Democratic Period Government Structure (1990 - the Present)
The 1992 Constitution granted human rights, equality, and a Constitutional Court that would ensure judicial independence and safeguard people's constitutional right.* It established a unicameral parliament headed by the Prime Minister and joined by a nationally elected President. The government system was decentralized as each aimag (province) formed a self-governing body, or local hural(assembly). Such agencies as the Government National Security Council, the Constitutional Tribunal, and the General Council of the Courts were established independent of government control to create checks and balances for the Parliament.
Nambar Enkhbayar, Prime
Minister of Mongolia (right) with Prime Minister Yoshiro Mori of Japan
Modern Mongolia is a parliamentarian democracy, meaning that the Mongolian parliament (Ih Hural - State Great Assembly) is Mongolia's main legislative body. The voters, who are Mongolian citizens of age 18 and older, elect members of Parliament every four years. The elections are held by simple majority rule, and polling is only valid if at least 50% of the voters cast their vote.

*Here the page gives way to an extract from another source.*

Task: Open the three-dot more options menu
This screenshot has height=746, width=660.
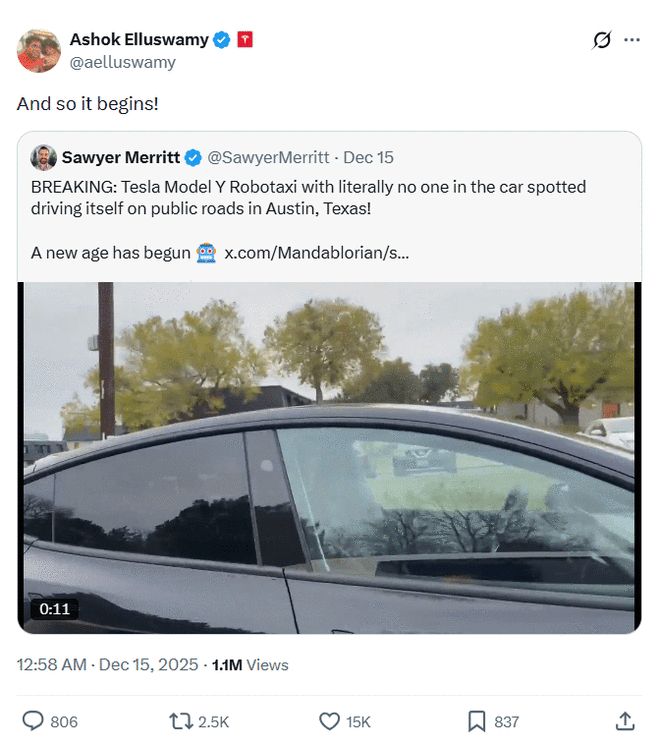Action: click(x=632, y=40)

The Prime Minister of Mongolia, the head of the government, presides over the Ih Hural and forms the government, i.e., selects members of the cabinet to head each ministry. The voters also elect a President who is head of state for a four-year term.
Mongolian President Natsagiin Bagabandi (right) and the First Lady of Mongolia in India.
The Government:
While Americans refer to all three branches (legislative, executive, judicial) as "the government," in Mongolia this term is reserved for the Prime Minister and Cabinet of Ministers.
Other Levels of Government
The territory of Mongolia is divided into 21 aimags and the capital city, Ulaanbaatar. The provinces (aimag) of Mongolia are subdivided into 333 regions (sum), and these regions are further divided into 1664 hamlets (bag). Ulaanbaatar City is divided into 9 districts and 117 sub-districts.*
While administrative and territorial units of Mongolia are under central state government, they have a right to limited self-government. Local government bodies may issue ordinances within their powers, and have the power to make independent decisions on socio-economic matters of the respective territorial and administrative units. On the level of aimag and sum, elected assemblies make the policies. On the bag and horoo levels, general meetings of citizens make decisions (Article 39:2).